The economy has been in recession for at least three quarters with tourism and retail firms struggling to survive as a partial closure of the border reduces mainland visitors to a trickle and keeps residents away from public areas.
"No one could have predicted that social incidents would break out in the middle of the year, which not only hit our economy but also broke our hearts," Chan told legislators.
"Before we could sort things out, there was an unexpected outbreak of the novel coronavirus disease. Preventing and fighting against the epidemic ... are our top priority."
For the 2020/21 fiscal year, Chan expected a budget deficit of 4.8% of GDP or HK$139.1 billion, a record in nominal terms. In 2003-04, when Hong Kong faced a recession caused by the Severe Acute Respiratory Syndrome, the deficit reached 5.3% of GDP, according to ANZ analysts.
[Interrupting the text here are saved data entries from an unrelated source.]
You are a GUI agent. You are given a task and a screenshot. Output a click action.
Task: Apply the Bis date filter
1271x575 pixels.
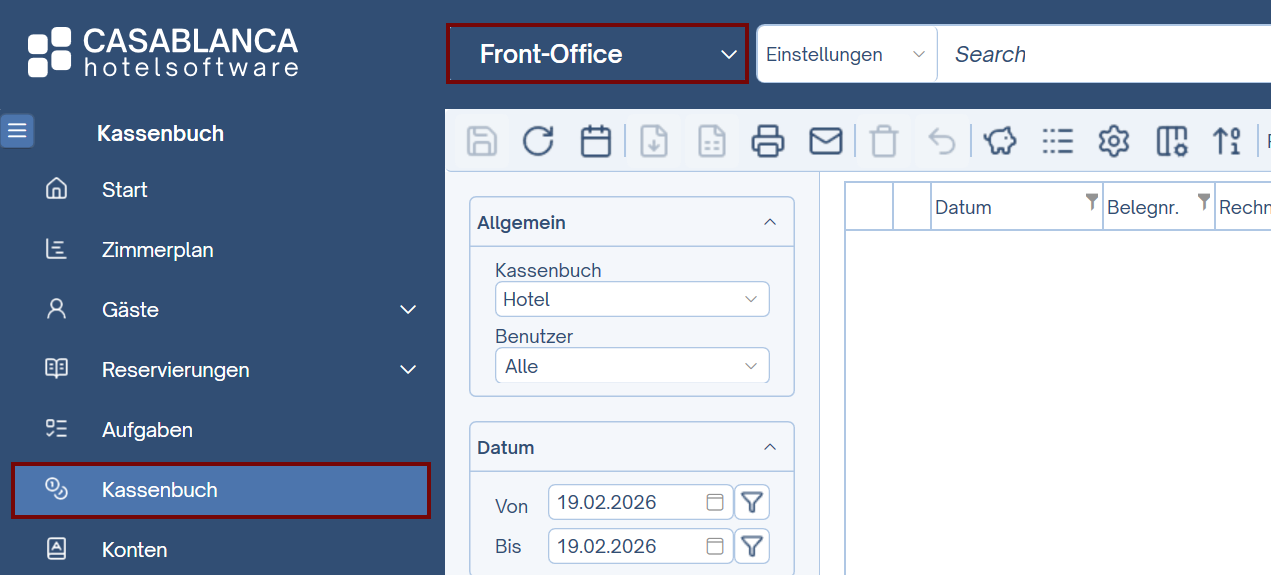[x=752, y=546]
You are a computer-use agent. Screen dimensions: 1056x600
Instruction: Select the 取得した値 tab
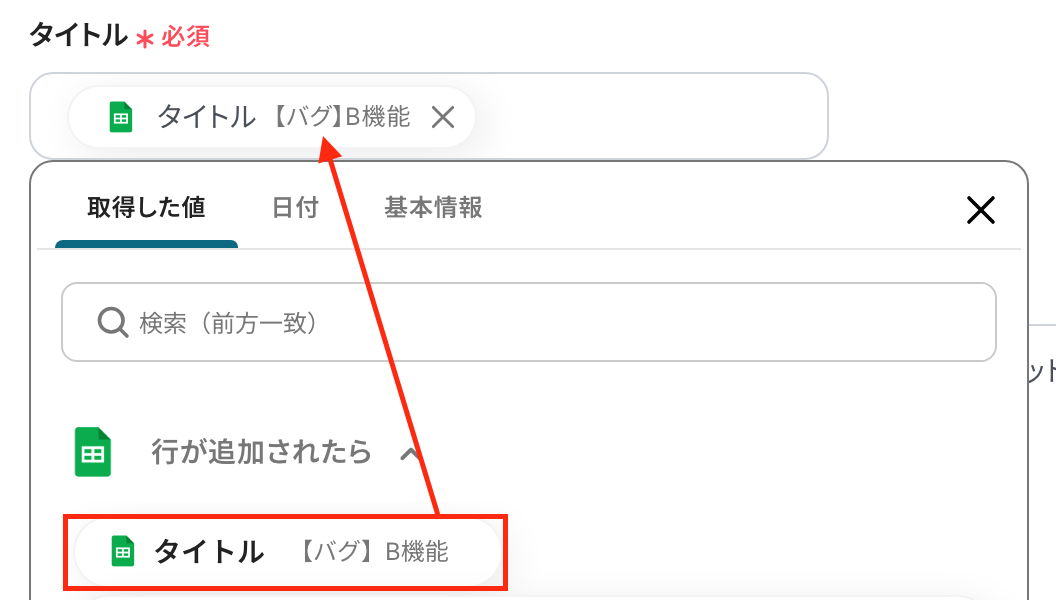(x=146, y=207)
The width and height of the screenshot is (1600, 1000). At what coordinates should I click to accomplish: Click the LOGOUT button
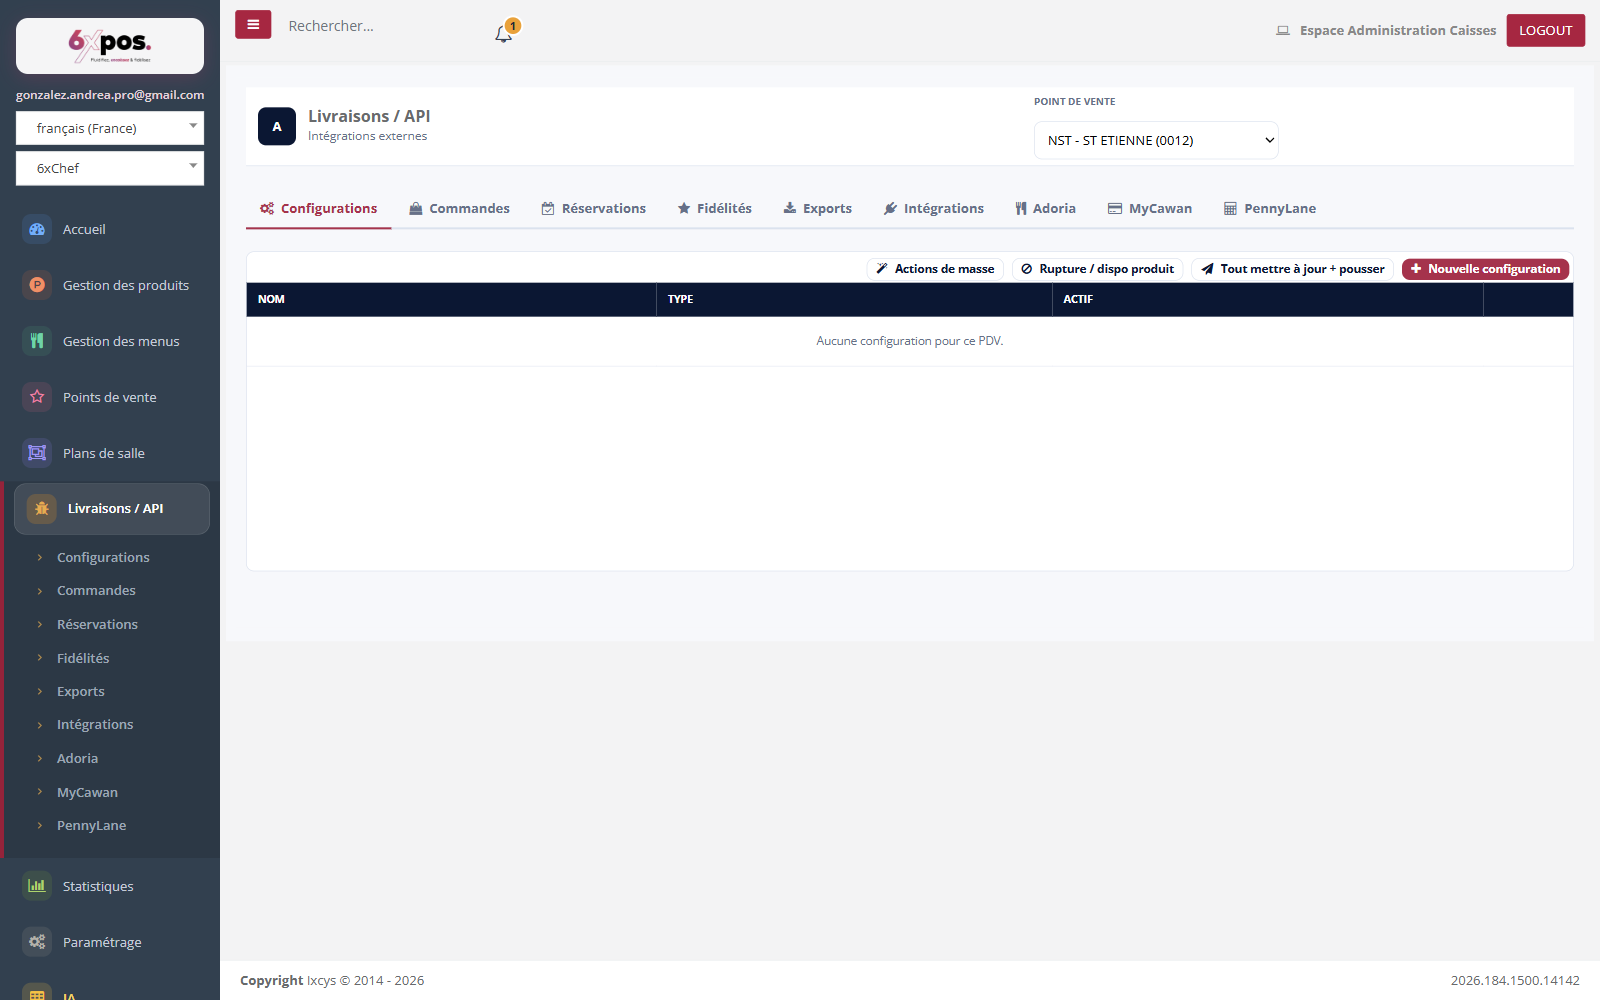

The projected shortfall, which was larger than most analysts expected, accounts for lower revenues, as well as another HK$120 billion in mostly one-off relief measures, including handouts of HK$10,000 to Hong Kong residents aged over 18, tax breaks for firms and other subsidies.
Hong Kong usually runs balanced budgets or surpluses, since its pegged currency system commits it to fiscal prudence. Its ample fiscal reserves, however, allow it to run annual budget deficits during periods of economic headwinds.
Chan said while public spending was large, current circumstances were unique and the payouts would not impose a long-term fiscal burden.
Fiscal reserves are estimated at HK$937.1 billion by the end of March 2025, down from HK$1.1 trillion expected in March 2020, a drop that leaves economists relaxed about the peg system.
The Hang Seng Index <.HSI> was down 0.6%, performing worse than mainland shares but outpacing much of Asia. The Hong Kong dollar firmed slightly to 7.7890 per U.S. dollar.
Chan forecast 2020 GDP to range between a contraction of 1.5% and growth of 0.5%. For all 2019, the economy contracted by 1.2%, its first annual decline since 2009.
The first quarter of 2020, when Hong Kong recorded its first coronavirus patients, is expected to be even worse.
Analysts predict the coronavirus will cut 1 or 2 percentage points off first-quarter growth while the contraction for 2020 may be larger than last year's, depending on the intensity of the outbreak.
"It's quite unlikely that Hong Kong can get out of recession because of this budget," said Natixis economist Gary Ng, who predicts a 5% GDP contraction this quarter, and a 3% drop for the whole year.
"Because of the weak consumer sentiment, we are not expecting the handout to channel fully into GDP growth."